▶ **TEXT EXCERPT**
CMSC-341 Fall 2006

Project 3

Assigned Wed Oct 11, 2006
Due Tues Oct 24, 2006 by 11:53PM
Updates 17 OctHints on parsing the text file have been added.

12 Oct
The file of excluded words is just a list of words (lower-case, possibly including hyphen or apostrophe) separated by whitespace. No other punctuation will be in the file. The file will not contain comments.


Background

This project will give you experience working with Lists, Binary Search Trees in the context of implementing a cross-reference (an "X-Ref") ADT. To build an X-Ref your program will read the words in text data file, store them in a BST, and record the page number(s) and line number(s) within each page for each occurrence of a word. Overly common words such as "a", "an", and "or" will be excluded from the X-Ref. Your program will read commands from a file to query the Xref.


Description

An X-Ref is built by reading a text file and storing page and line number information about each word. Words which are to excluded from the X-Ref are found in a separate file. Your project will open a command file (a command line paramter) and execute the commands found within it to produce the required output.

▶ **DATA SECTION**
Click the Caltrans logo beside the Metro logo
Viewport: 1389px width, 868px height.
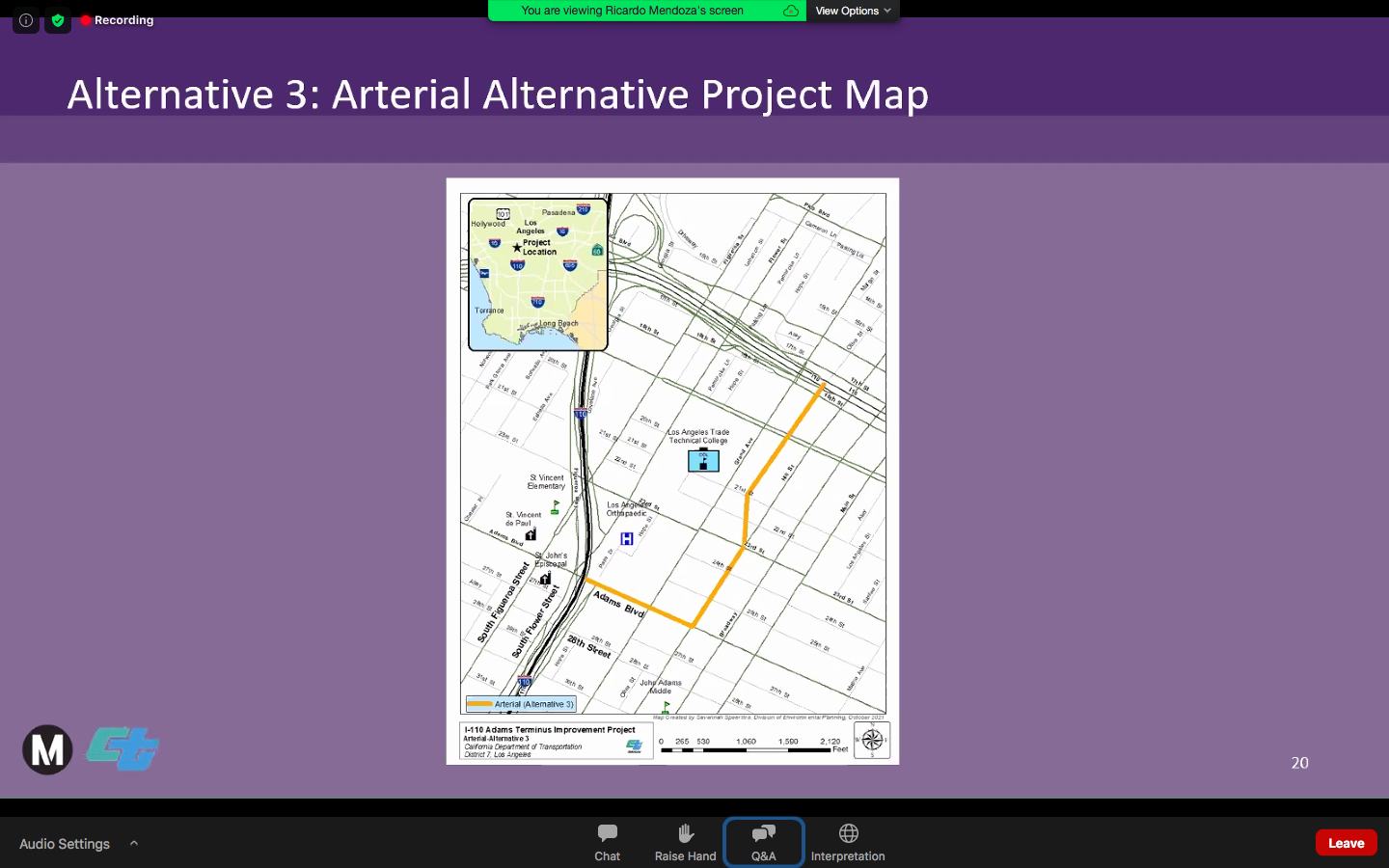coord(123,748)
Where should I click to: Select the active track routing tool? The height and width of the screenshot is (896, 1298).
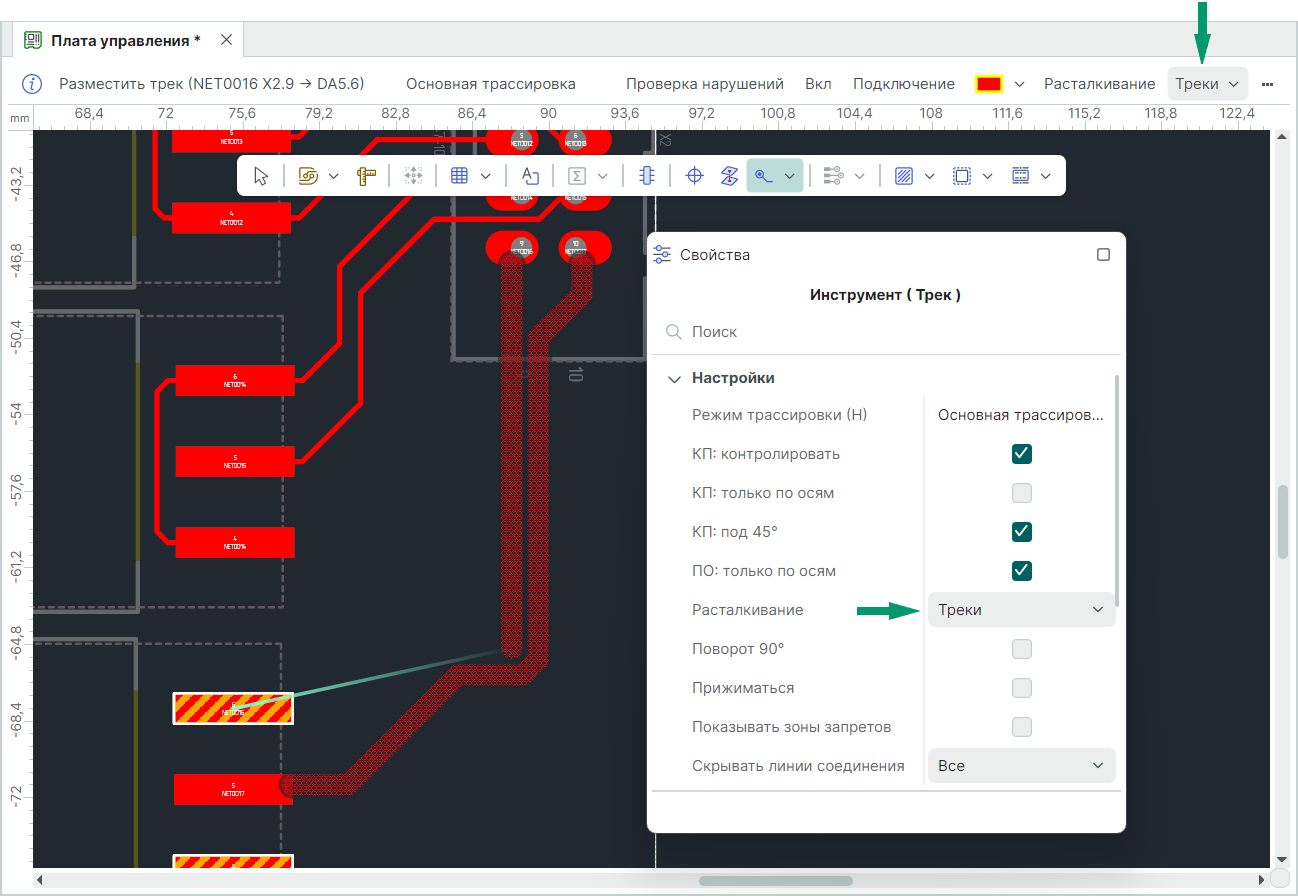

▶ **GIVEN INSTRUCTION A**
According to the project description, when is Project 3 due?
▶ **GIVEN INSTRUCTION B**
Rewrite the part of the project description that begins at the words "Description" and ends after "the required output.", replacing "command file" with "script file".

▶ **COMPLETE OUTPUT A**
Tuesday, Oct 24, 2006, by 11:53PM.

▶ **COMPLETE OUTPUT B**
Description

An X-Ref is built by reading a text file and storing page and line number information about each word. Words which are to excluded from the X-Ref are found in a separate file. Your project will open a script file (a command line paramter) and execute the commands found within it to produce the required output.